Four new varieties of soybean and six of groundnuts were released in Malawi awaiting certified seed production by the private sector. The Government of Malawi through the Department of Agricultural Research Services (DARS) joined hands with private companies to conduct demonstration trials and field days to promote the new varieties among farmers and seed companies.
The project works to transfer seed-based technology by licensing appropriate improved crop cultivars to seed companies in Sub-Saharan Africa (SSA). It initially executed by AATF in Malawi and Zimbabwe. This has since expanded to include additional components such as the Partnerships for Seed Technology Transfer in Africa (PASTTA) in Uganda and Ghana Agricultural Technology Evaluation (GATE) Project in Ghana.

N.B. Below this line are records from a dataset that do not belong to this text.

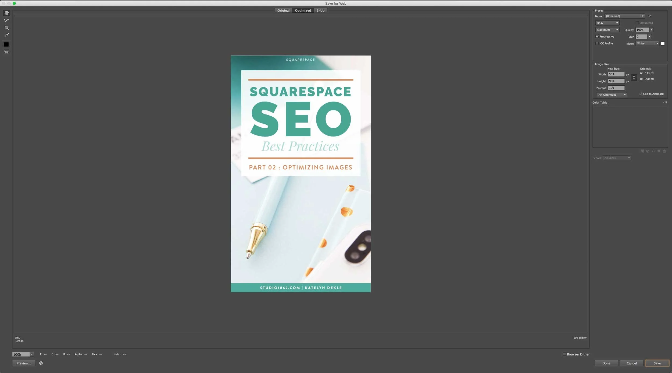
Task: Click the Cancel button
Action: point(631,363)
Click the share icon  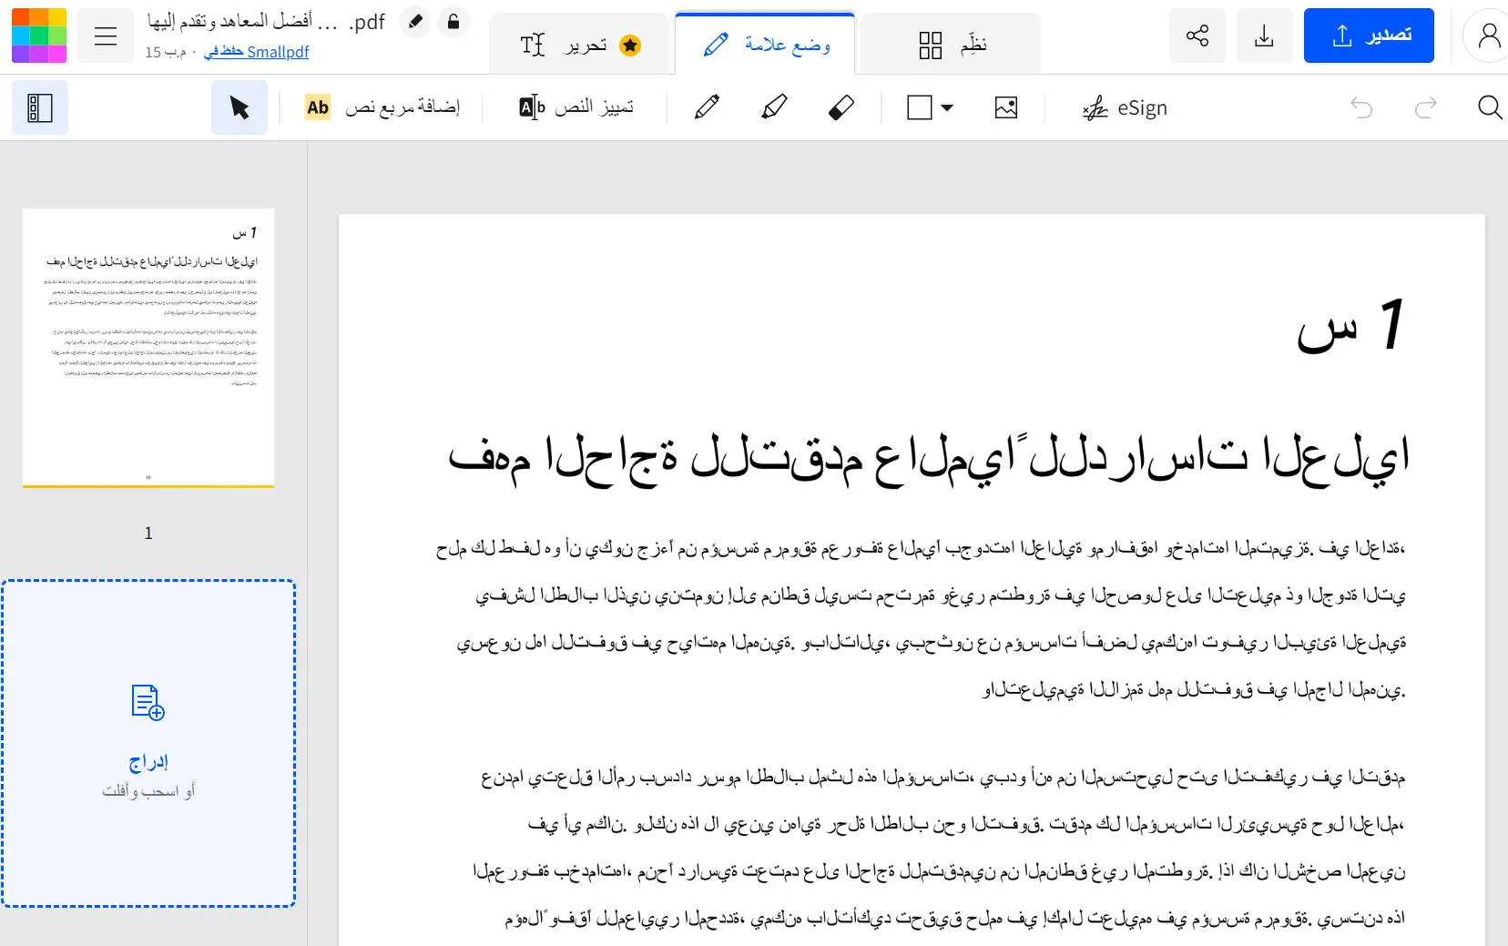pos(1196,35)
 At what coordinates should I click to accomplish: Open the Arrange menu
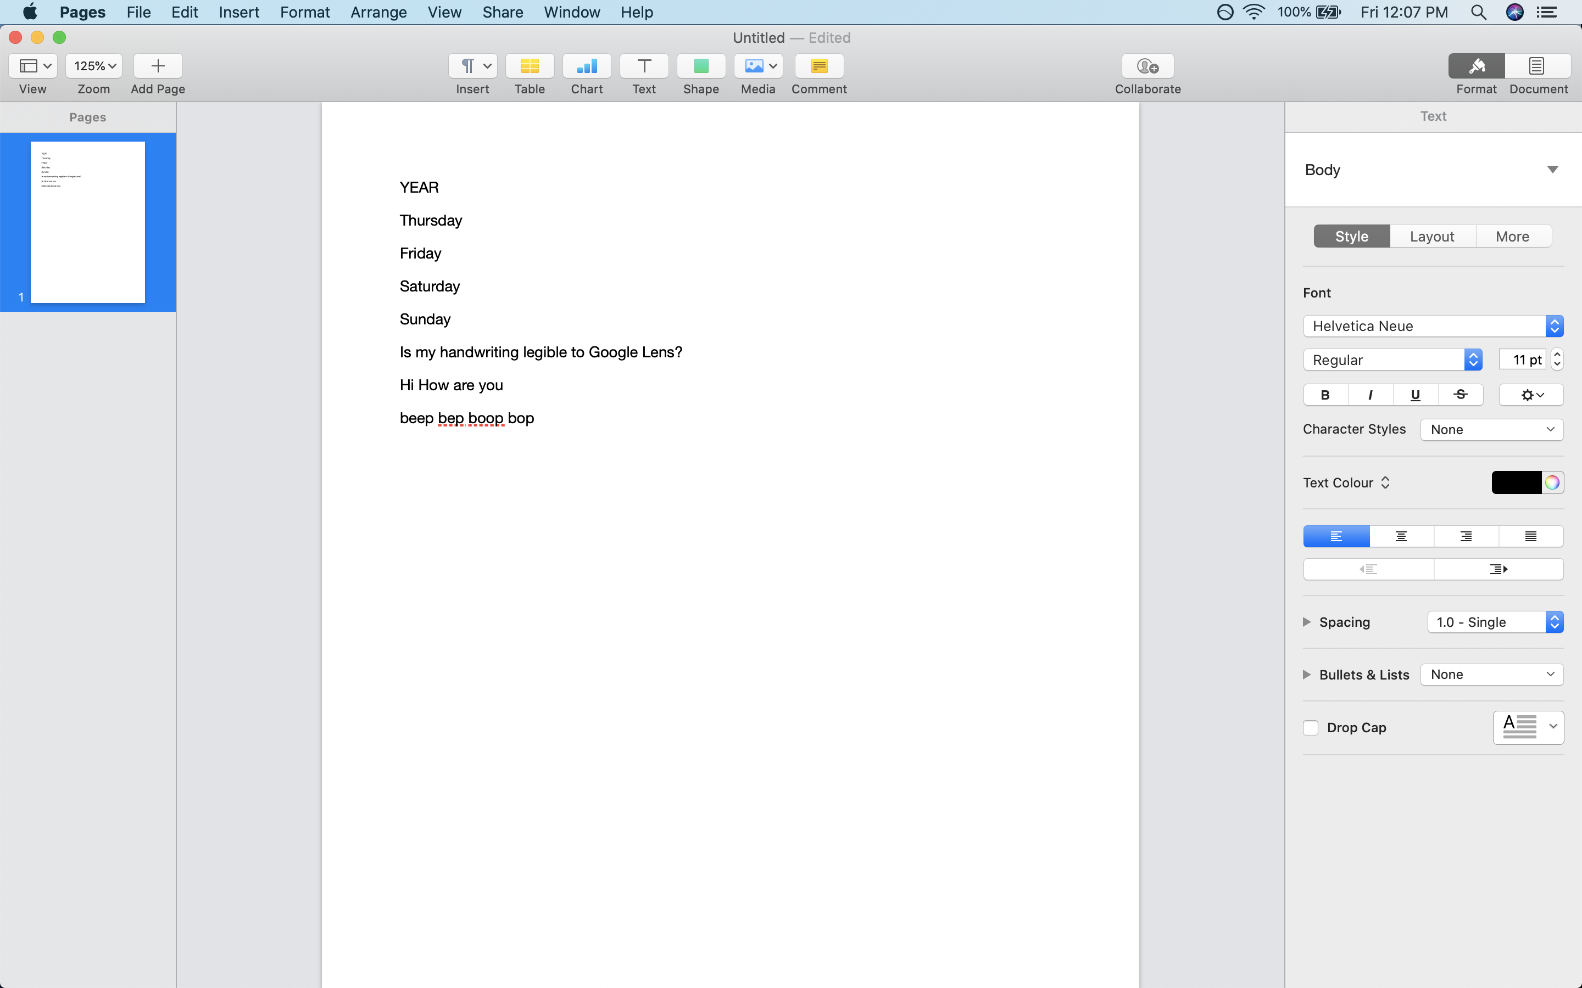pos(379,12)
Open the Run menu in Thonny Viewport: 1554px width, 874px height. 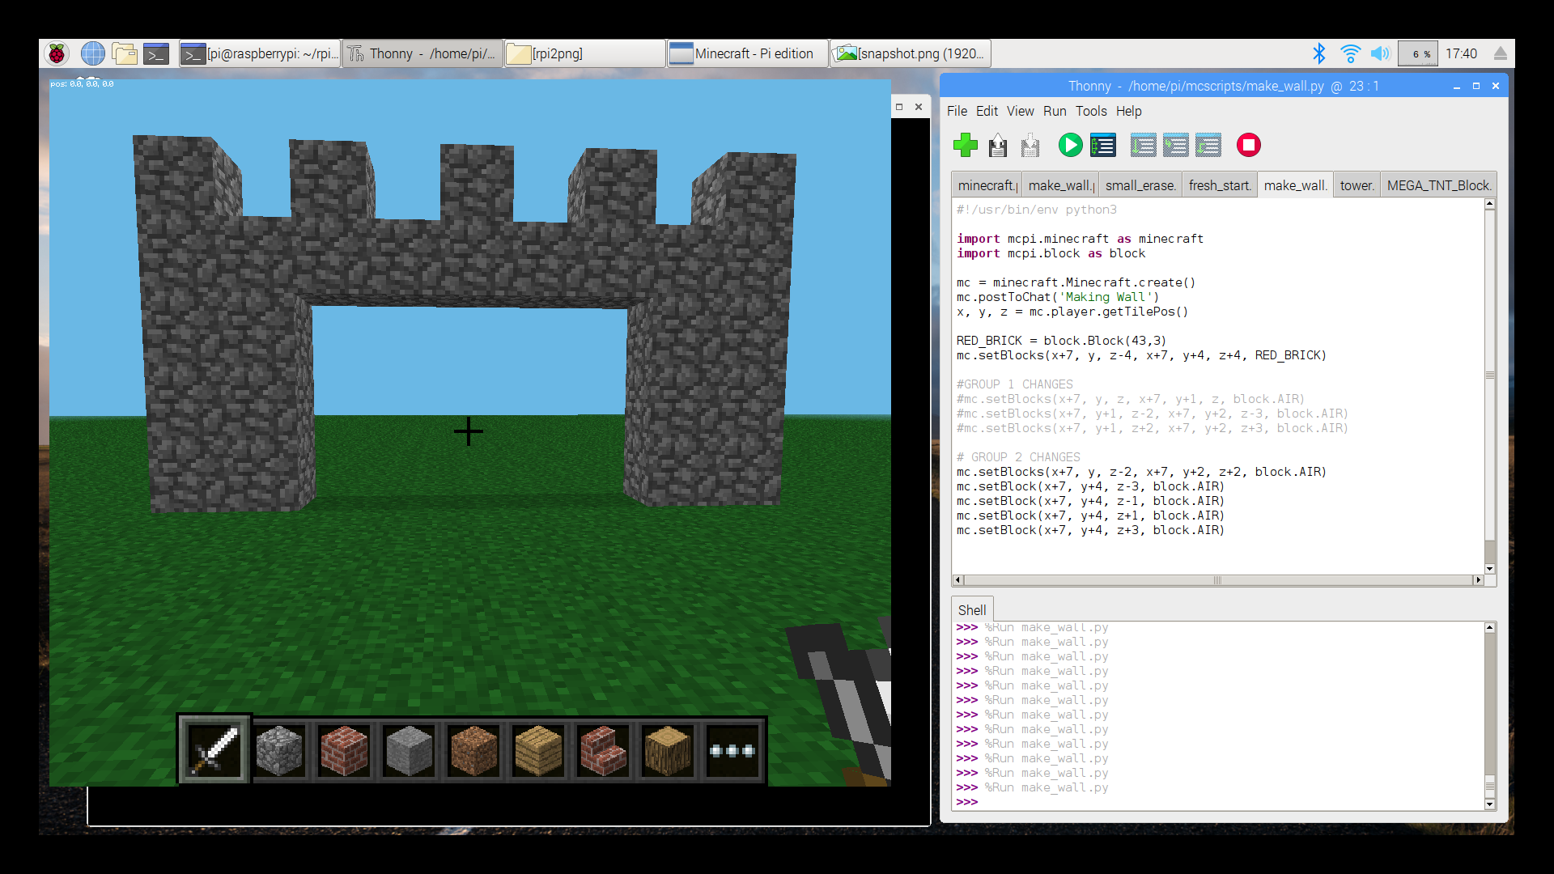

The project held a two-day training for government seed licensing, Plant variety protection enforcing agencies, and the Intellectual Property Management Committee (IPMC) on licensing and economic valuation of intellectual property assets to equip them with skills for negotiating IP license agreements for commercialisation of publicly bred technologies. The project-initiated talks with Makerere university breeders and officials responsible for variety commercialisation to develop a policy framework and benchmarking on NARO’s policy.
In Ghana, the Project held a field day for onion value chain actors including farmers, seed companies and distributors, (Agriseed – Technisem, Callighana. Advanta Seeds, Dizengoff Ghana Limited, Miqdadi Ghana Limited and Syngenta Vegetable Seeds Business Unit) to compare the performance of ten varieties from different seed companies. The event promoted better understanding by farmers on selection of their preferred/best performing varieties.